[Dataset entries]
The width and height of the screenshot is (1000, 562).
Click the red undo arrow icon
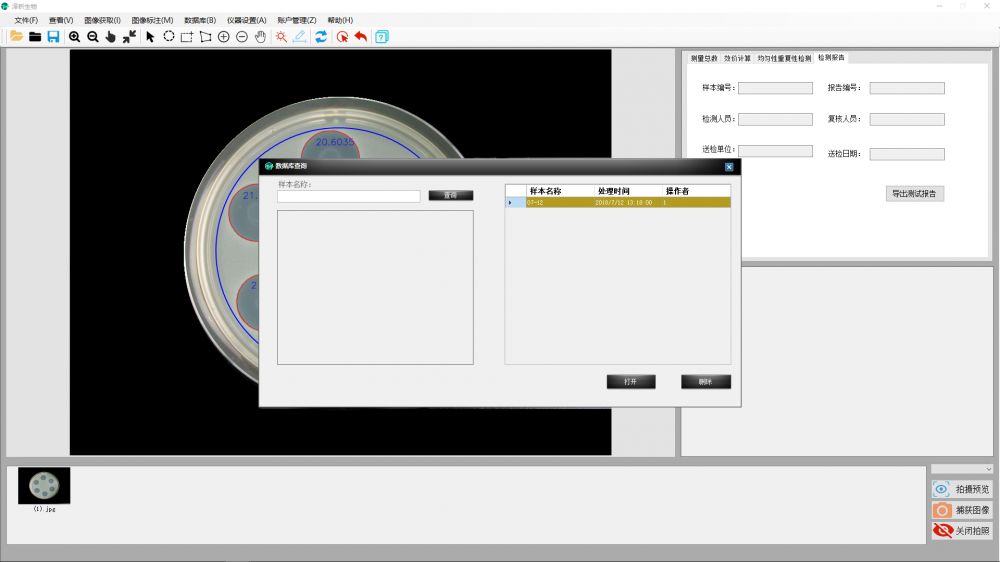tap(361, 37)
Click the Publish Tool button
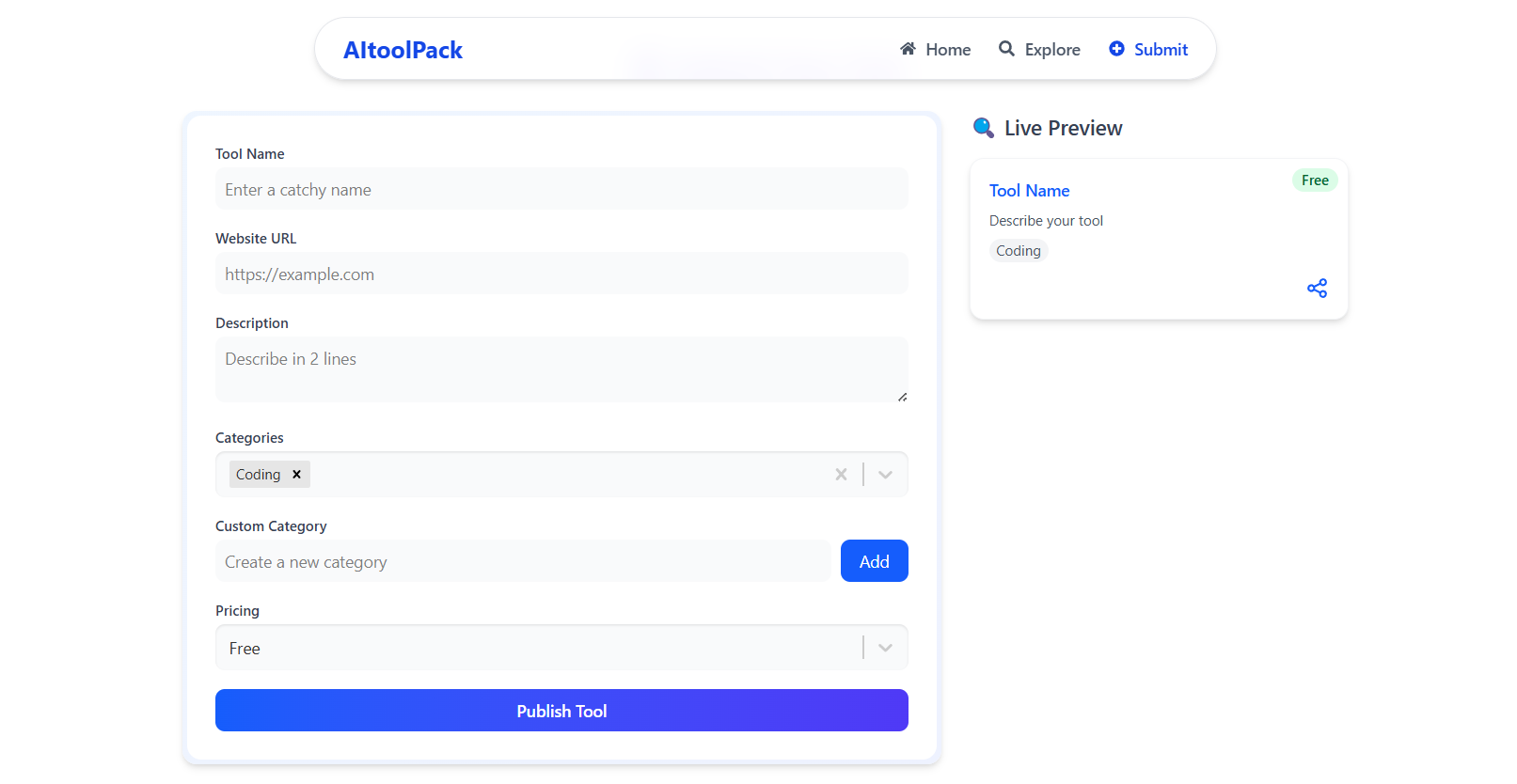 point(561,711)
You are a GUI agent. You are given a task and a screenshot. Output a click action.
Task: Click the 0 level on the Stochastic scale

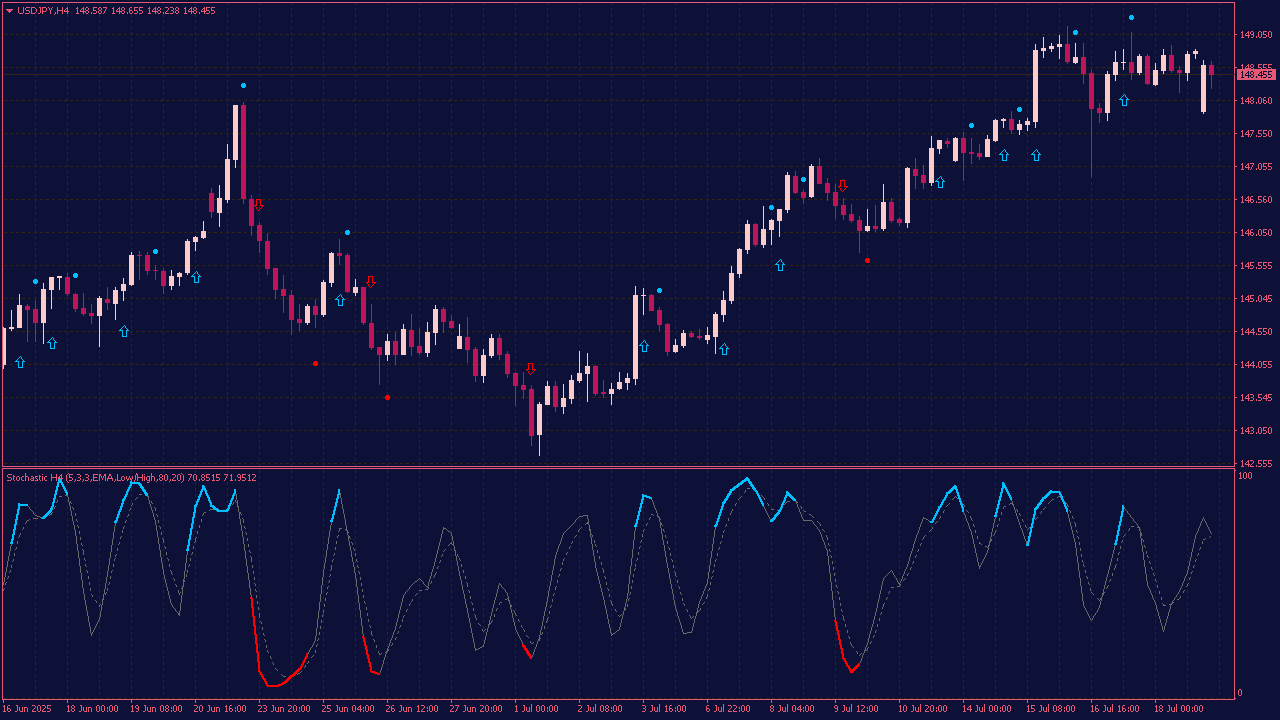tap(1240, 693)
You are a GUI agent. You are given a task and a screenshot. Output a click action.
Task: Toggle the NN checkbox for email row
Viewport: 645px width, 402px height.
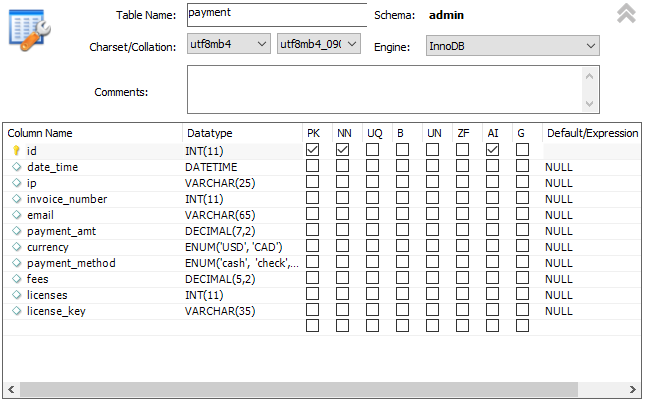(342, 214)
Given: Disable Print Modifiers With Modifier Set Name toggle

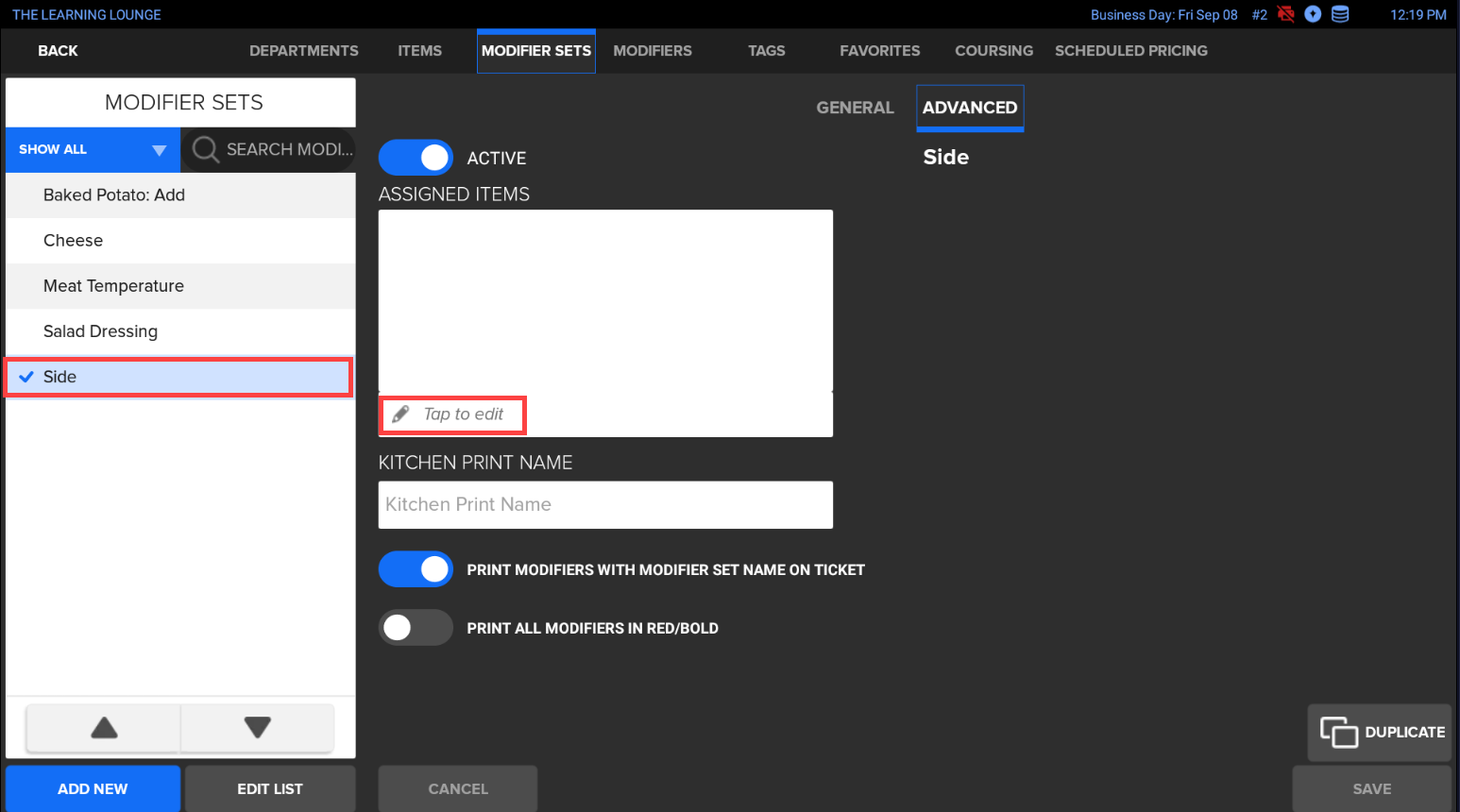Looking at the screenshot, I should click(416, 569).
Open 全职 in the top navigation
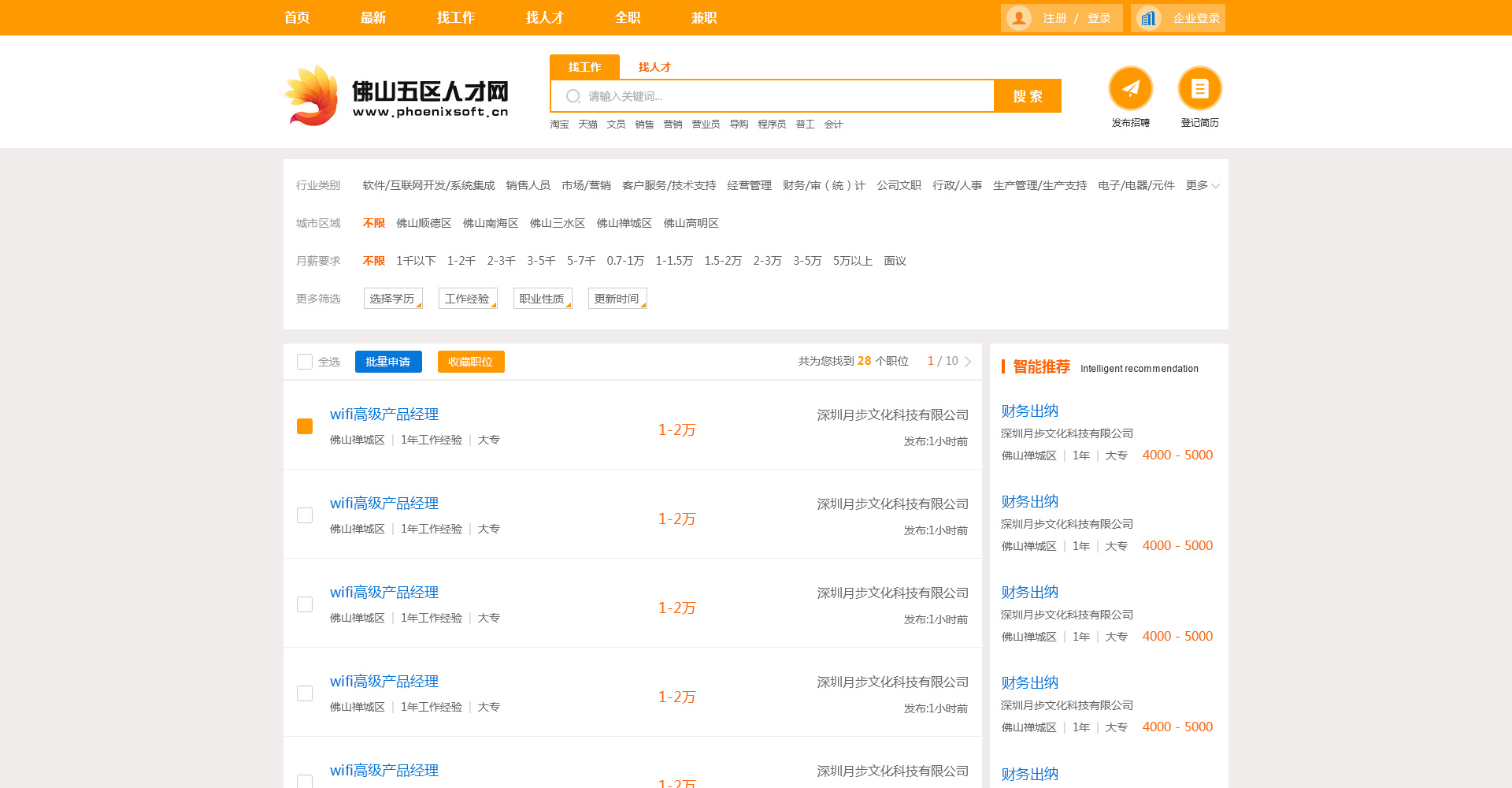 pyautogui.click(x=628, y=17)
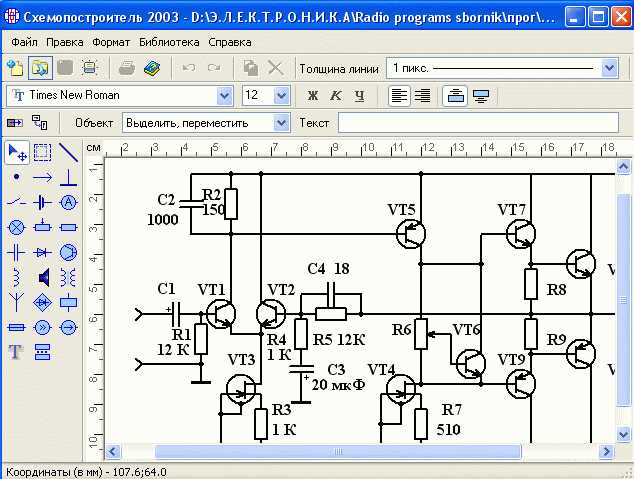Choose the ammeter symbol tool
The image size is (634, 479).
tap(69, 202)
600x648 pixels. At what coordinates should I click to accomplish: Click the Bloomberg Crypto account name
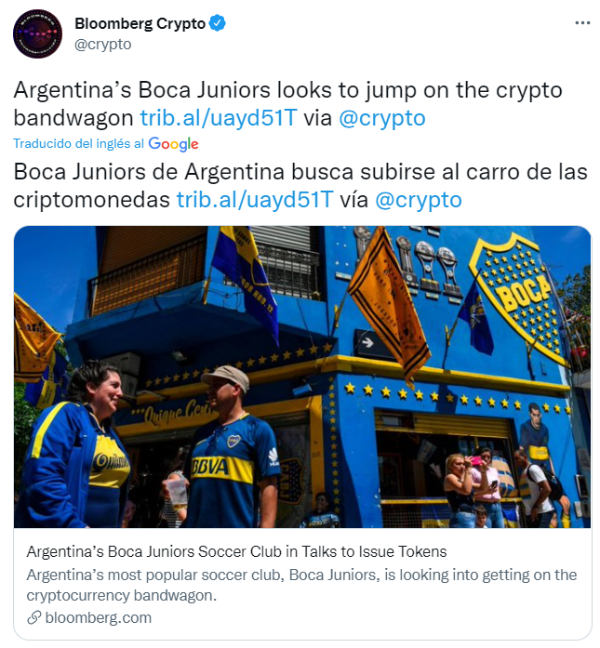pyautogui.click(x=140, y=24)
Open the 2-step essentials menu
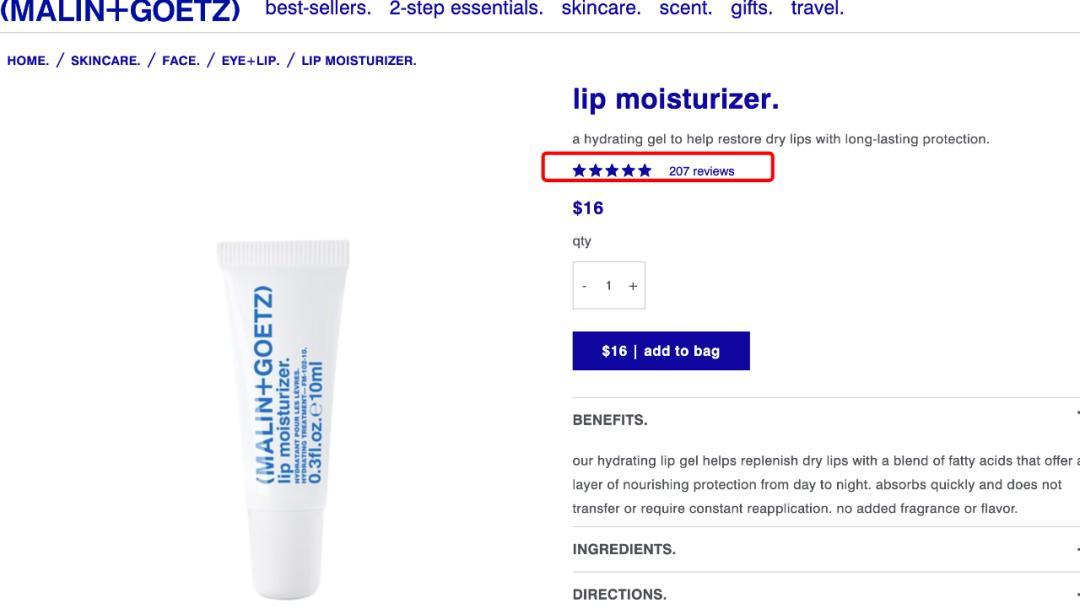Viewport: 1080px width, 609px height. (466, 8)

- [Required work]:
Copy each line above precisely, dropping the pictures.

- [Reply to the task]:
The width and height of the screenshot is (1000, 562).
Click the red undo arrow icon
tap(361, 37)
Click the Publish Tool button
 point(561,711)
You are a GUI agent. You are given a task and a screenshot. Output a click action.
Task: Click the 0 level on the Stochastic scale

tap(1240, 693)
You are a GUI agent. You are given a task and a screenshot. Output a click action.
Task: Toggle the NN checkbox for email row
Viewport: 645px width, 402px height.
(342, 214)
Given: Disable Print Modifiers With Modifier Set Name toggle

Looking at the screenshot, I should click(416, 569).
Open 全职 in the top navigation
 pyautogui.click(x=628, y=17)
Choose the ammeter symbol tool
The image size is (634, 479).
tap(69, 202)
600x648 pixels. At what coordinates should I click to accomplish: Click the Bloomberg Crypto account name
pyautogui.click(x=140, y=24)
Open the 2-step essentials menu
Viewport: 1080px width, 609px height. (466, 8)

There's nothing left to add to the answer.